Improvised spaces like this have always been more important in Trinidad
than formal institutions. Galvanize—a groundbreaking six-week arts
programme, led by artist Mario Lewis, which ran in 2006—challenged
artists to take their work out of white-walled boxes, in favour of
“galleries” like a tattoo parlour, shop windows, the walls of derelict
buildings. Three Galvanize artists—Marlon Griffith, Jaime Lee Loy, and
Nikolai Noel—subsequently formed a loose collective, and in January
2008 they colonised a vacant city lot with an ambitious house-size
installation.
Most promising is a modest but rapidly growing experiment called Alice
Yard: literally the backyard of an old house in west Port of Spain’s
Woodbrook neighbourhood, where architect Sean Leonard, with the help of
Christopher Cozier, has built a tiny, perfectly proportioned gallery.

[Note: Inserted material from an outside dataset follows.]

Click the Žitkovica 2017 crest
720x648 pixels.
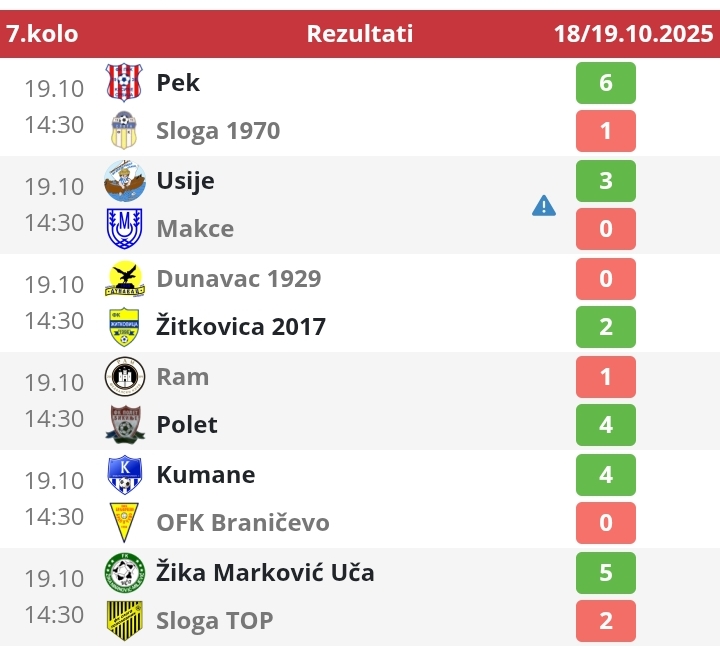pos(124,326)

Alice Yard hosts an ongoing series of artists’ projects, with
performances and readings every Friday night, free and open to the
public, part art event, part social hangout. Hastening slowly, Leonard
plans eventually to incorporate a studio where future
artists-in-residence might work. On an average Friday night you might
bump into a dozen artists, Doig and Ofili among them, drinking beer and
enjoying the grooves of an amateur DJ.
It’s spaces like this, surely, that convinced those two art-stars to
make a move that puzzles metropolitan observers. “I don’t think
Trinidad’s an easy place to be an artist,” Doig says. “For me there’s a
sort of overload.” Ofili adds, “It’s not possible to do the Gauguin
thing here…. It’s not about escaping reality. Trinidad is more real
than other places.”
No more, perhaps, but no less. Just as real as anywhere else.